Despite a global pandemic, the first week of classes at Wayne State University brought record-setting enrollment. When classes began on Sept. 1, Wayne State University welcomed 3,128 new freshmen — an increase of 4.2% over last year’s incoming freshman class.
In the university’s 152-year history, this incoming class includes the university’s largest FTIAC group, composed of full- and part-time students entering their first year at any college or university; the largest incoming class of Hispanic FTIACs, with a 20% increase over last year; and the largest African American FTIAC class since 2010, which increased by 53.9% over last year.
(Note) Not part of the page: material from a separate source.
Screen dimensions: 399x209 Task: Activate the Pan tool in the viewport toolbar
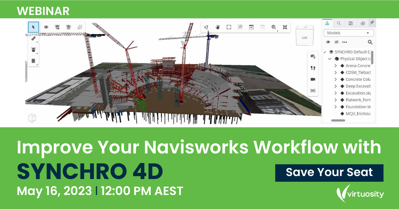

“We are building upon a strong momentum that has been set in motion the past few years,” said Interim Provost and Senior Vice President for Academic Affairs Laurie M. Lauzon Clabo. “A diverse student body is paramount to our Wayne State University mission, and we will continue to build upon this principle as we cultivate students who want to study at a premier urban research institution in our great city of Detroit.”
While finalized enrollment numbers won’t be available until mid-September, indicators show that this year’s freshman class is not only diverse, but also academically strong.
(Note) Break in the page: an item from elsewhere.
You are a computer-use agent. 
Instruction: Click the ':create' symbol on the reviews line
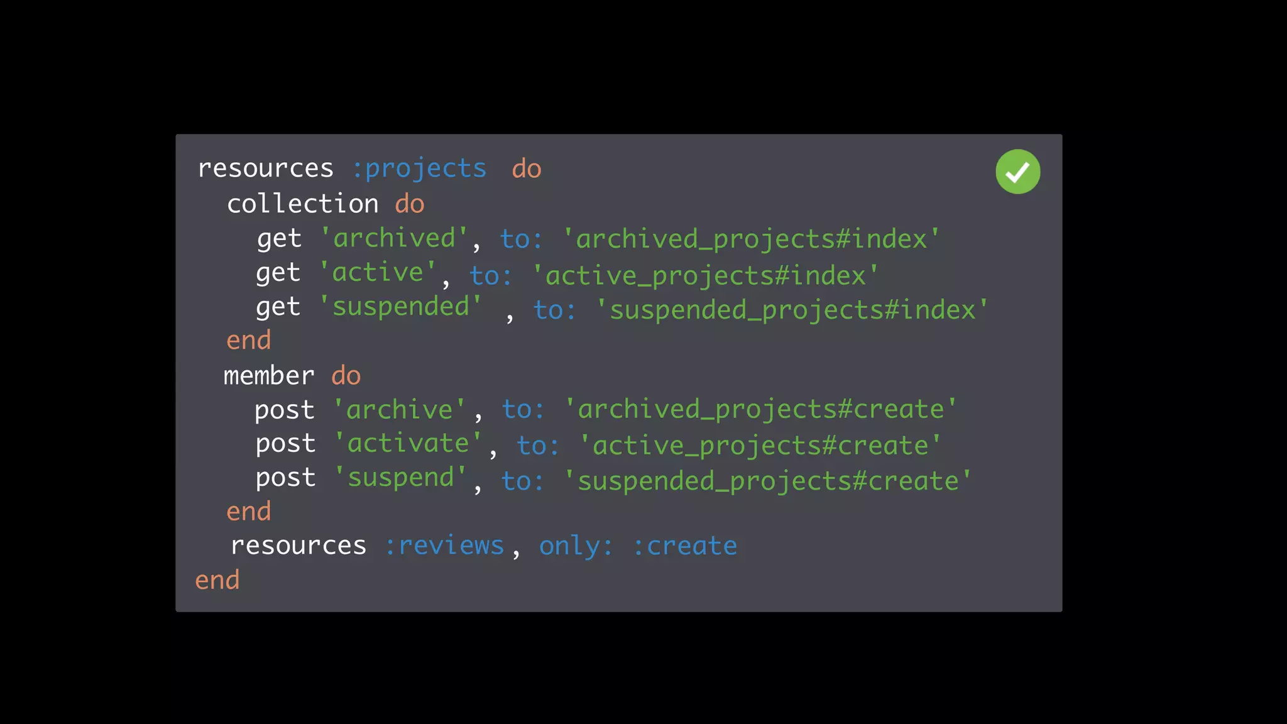tap(684, 546)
“At the time Wayne State moved to remote learning in March, we were trending ahead of last year’s numbers of committed students for fall; however, we knew we had to double down on our outreach and create individual connections to ensure students and families were confident that we could support them through a pandemic,” said Associate Vice President of Enrollment Management Dawn Medley.
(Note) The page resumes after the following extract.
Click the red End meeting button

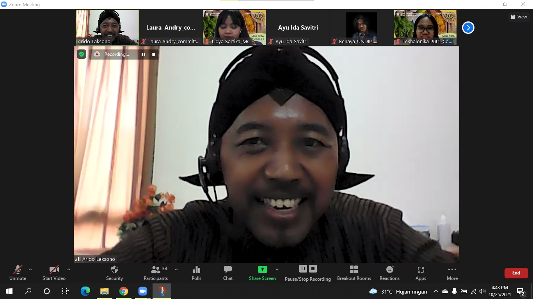point(516,273)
To provide greater touchpoints with students and families, there was an increased focus on the yield effort that included cross-functional teams coupled with a swift and strategic shift to virtual programming. Teamwork from all members of the campus community became the strength of the university in the face of major change, creating much-needed stability for students.
New programs also assisted with Wayne State University’s freshman increase. The Heart of Detroit Tuition Pledge. Launched in 2019, the Heart of Detroit Tuition Pledge — which offers free tuition for 2020 graduates of Detroit high schools or Detroit residents earning a high school diploma in 2020 — builds on programs such as Detroit Promise, Wayne Access and Warrior Way Back to expand opportunities to Detroit youth.
“While we certainly did not plan for COVID-19, we’re seeing larger numbers of local students staying in the area and taking advantage of this program,” said Medley.
Launched in the spring, the Kick Start College program offered admitted students the opportunity to take an online general education course at no cost in order to get a head start with their program requirements and receive online learning support. More than 600 students took advantage of the courses offered and are currently registered for full-time enrollment in the fall.
“We’re navigating uncharted territory now with the pandemic,” said Ericka Matthews-Jackson, senior director of undergraduate admissions. “With a variety of student success and financial support systems in place to ensure students stay on track toward their goal of obtaining a degree, Wayne State University is uniquely poised to continue growing and ensuring we are a student ready institution now and in the years ahead.”